Müller breathed deeply, filling his lungs with hot summer air. Beyond the pool, wavy lines rose off the streets. He could see them swaying from black, shingled roofs. “When I’m on my break. Yes.”
“Probably a kid lit some trash. I don’t know why anyone would play with fire on a day like today. Wouldn’t surprise me a bit if it were 115 degrees. Not even 2:00 yet. We ought to close, it’s so hot. I’m pumping in city water now to cool the pool.”
“It’s a beautiful day. Perfect time to be on the tower,” he said. In the diving well, the two swimmers who remained were splashing water on the board before they got out to do their dives. Even from here, Müller could see the dark splotches on the cement shrinking. A butterfly fluttered past. It looked like a Monarch, but he couldn’t tell. It might have been a Viceroy. He smiled.

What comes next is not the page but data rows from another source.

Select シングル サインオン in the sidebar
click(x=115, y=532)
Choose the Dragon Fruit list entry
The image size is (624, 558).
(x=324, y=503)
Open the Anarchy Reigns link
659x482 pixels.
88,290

“Jeeze, you’re a strange one, Müller.” Raquelle moved herself so she stood in his shadow, the smell of sunscreen strong on her skin. “You remind me of a woman I guarded with in San Bernardino last year. She’s worked that pool forever, they told me, and the hotter it is, the longer she stays out. Regular sun worshiper, she is.”
Müller straightened in his seat and looked down at Raquelle intently.
She continued, “There are whole weeks of weather in San Bernardino that make today seem cool. I couldn’t stand it.”
The first diver went off the board. The second scurried out of the pool, stepping quickly to keep his feet cool as he headed for his turn.
“You’ve got to like the sun if you’re going to guard,” said Müller. “Maybe I should look that woman up. She sounds like a kindred spirit.”
The diver bounced the end of the board twice to get extra height. At the top of his arc, he grabbed his knees and bent his head back in a tremendous cannon ball. Water flew everywhere, and the sun turned the spray into a flash of rainbow. For an instant, sparkle, color and the reflected diamonds of a million suns hung in the air.
“Yes,” said Müller, settling back in his chair. “I might have to go to San Bernardino.”